PIPEDA also requires a Privacy Policy with specific disclosures included within it. If you do business in Canada, make sure you're familiar with PIPEDA's requirements.

HIPAA

The Health Insurance Portability and Accountability Act of 1996 (HIPAA) is US legislation that enables the protection and safeguarding of medical information.

HIPAA brought several new standards into effect that aimed to improve efficiency, minimize paperwork, streamline eligibility checks and billing payments and speed up the transfer of patient data within the various healthcare sectors.

There have also been additions made to HIPAA that further protect an individual's patient data by placing restrictions on the different uses and disclosure of health information.

Given that HIPAA deals with extremely sensitive patient health information, the penalties for violating the legislation are steep.

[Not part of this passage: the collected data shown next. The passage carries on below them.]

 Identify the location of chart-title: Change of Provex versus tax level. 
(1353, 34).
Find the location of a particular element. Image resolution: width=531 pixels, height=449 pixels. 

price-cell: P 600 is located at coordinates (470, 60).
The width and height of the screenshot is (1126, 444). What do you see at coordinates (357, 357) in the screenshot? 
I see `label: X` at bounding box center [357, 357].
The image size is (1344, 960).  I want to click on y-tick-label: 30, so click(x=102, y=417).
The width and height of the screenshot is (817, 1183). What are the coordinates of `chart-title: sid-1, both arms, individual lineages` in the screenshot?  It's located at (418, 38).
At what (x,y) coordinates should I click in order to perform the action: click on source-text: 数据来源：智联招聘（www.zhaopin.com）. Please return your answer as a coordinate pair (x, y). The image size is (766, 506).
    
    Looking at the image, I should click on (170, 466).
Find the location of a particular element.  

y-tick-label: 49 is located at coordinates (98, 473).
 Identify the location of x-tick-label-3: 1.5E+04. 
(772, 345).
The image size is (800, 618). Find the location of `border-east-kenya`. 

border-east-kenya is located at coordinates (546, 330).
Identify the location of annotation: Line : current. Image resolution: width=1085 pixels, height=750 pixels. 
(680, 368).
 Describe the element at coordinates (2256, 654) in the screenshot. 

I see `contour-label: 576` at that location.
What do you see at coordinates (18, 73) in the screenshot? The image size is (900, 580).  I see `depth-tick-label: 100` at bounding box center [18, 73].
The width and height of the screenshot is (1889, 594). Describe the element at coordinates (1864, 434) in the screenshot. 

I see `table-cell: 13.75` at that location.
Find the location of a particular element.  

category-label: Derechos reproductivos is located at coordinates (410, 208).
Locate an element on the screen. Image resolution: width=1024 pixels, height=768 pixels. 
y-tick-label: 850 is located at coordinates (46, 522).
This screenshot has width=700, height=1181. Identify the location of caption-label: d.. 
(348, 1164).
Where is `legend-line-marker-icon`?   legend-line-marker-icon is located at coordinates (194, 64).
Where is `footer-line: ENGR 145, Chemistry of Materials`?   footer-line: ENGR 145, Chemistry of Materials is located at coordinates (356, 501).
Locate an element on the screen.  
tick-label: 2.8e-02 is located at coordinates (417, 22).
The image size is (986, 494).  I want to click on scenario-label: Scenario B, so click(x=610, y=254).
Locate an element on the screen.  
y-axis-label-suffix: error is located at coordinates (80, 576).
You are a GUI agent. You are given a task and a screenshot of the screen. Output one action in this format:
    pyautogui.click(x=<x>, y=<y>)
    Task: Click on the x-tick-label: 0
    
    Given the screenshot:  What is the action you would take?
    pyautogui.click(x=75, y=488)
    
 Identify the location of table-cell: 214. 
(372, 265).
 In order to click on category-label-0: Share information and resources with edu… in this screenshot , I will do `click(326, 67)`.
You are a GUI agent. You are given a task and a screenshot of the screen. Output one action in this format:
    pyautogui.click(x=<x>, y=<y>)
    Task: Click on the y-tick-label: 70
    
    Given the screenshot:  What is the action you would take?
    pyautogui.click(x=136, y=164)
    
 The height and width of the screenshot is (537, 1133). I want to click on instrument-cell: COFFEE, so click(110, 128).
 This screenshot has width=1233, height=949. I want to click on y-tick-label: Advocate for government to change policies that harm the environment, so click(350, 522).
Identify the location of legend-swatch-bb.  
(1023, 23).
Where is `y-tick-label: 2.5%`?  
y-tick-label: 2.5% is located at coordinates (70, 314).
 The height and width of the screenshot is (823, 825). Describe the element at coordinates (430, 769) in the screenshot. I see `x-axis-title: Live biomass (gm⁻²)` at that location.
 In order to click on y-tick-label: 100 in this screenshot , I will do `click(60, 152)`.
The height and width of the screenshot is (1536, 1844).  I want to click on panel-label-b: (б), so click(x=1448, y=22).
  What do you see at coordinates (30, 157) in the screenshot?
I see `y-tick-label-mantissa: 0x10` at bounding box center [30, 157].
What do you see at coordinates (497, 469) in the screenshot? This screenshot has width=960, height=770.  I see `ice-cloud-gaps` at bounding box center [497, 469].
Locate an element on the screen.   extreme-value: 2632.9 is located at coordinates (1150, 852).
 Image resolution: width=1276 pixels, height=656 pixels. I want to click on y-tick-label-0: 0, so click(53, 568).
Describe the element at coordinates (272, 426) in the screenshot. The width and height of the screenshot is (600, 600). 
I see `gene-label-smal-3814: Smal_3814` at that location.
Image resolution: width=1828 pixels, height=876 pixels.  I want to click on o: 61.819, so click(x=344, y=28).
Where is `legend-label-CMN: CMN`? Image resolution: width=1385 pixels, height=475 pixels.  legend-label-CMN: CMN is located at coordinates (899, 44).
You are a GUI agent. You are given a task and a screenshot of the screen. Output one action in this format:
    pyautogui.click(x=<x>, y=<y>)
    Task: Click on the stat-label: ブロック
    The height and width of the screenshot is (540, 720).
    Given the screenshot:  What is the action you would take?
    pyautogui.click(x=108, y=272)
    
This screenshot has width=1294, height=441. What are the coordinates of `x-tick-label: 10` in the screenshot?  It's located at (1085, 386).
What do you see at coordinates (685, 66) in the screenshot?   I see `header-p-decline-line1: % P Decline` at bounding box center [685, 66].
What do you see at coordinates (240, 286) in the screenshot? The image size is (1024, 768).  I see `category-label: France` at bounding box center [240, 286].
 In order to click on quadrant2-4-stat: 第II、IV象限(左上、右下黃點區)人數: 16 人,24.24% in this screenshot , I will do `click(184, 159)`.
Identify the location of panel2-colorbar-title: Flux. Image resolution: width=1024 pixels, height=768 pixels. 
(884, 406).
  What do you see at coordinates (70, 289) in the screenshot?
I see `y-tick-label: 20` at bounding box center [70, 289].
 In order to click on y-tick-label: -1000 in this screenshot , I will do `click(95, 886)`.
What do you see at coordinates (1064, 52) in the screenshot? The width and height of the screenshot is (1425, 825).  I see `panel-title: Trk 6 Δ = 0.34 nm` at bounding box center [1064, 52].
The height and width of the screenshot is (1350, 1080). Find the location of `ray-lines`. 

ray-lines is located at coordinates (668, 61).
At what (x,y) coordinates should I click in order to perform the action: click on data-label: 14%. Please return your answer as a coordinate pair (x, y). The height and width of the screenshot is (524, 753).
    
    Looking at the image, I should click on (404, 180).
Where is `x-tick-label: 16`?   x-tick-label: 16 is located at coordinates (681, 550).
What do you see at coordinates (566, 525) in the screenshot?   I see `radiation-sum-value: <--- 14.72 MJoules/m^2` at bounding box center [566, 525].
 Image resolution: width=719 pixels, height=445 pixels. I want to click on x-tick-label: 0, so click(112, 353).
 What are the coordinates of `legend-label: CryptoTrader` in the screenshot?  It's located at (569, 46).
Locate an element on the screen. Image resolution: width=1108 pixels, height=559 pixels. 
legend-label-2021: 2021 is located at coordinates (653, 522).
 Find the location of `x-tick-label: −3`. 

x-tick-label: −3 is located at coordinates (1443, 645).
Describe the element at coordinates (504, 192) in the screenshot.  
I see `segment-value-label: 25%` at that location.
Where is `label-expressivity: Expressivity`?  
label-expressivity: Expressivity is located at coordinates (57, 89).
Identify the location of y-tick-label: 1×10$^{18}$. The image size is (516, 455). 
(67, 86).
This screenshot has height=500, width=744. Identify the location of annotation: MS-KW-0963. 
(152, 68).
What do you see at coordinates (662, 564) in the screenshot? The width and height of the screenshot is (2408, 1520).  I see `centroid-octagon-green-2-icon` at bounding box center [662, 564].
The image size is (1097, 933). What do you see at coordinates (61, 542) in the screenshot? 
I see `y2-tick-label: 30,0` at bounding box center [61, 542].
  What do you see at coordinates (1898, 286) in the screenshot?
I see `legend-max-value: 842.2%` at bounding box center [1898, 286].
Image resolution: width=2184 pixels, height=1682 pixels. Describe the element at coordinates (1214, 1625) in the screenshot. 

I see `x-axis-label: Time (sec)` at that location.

The more patients that are involved in any breach, the higher the fines will be. Such fines are considered to be one of two categories:

"Reasonable Cause" which carries lower fines (between $100-$50,000) and no jail time.

"Wilful Neglect" which leads to higher fines ($10,000-$50,000) and potential jail time and criminal charges.

In conclusion, privacy laws vary all around the world, but it's important to know which ones apply to your organization and which ones don't. As technology evolves and changes over time, it's also imperative that you keep up to date with any changes and amendments to these privacy laws, as noncompliance can be quite costly.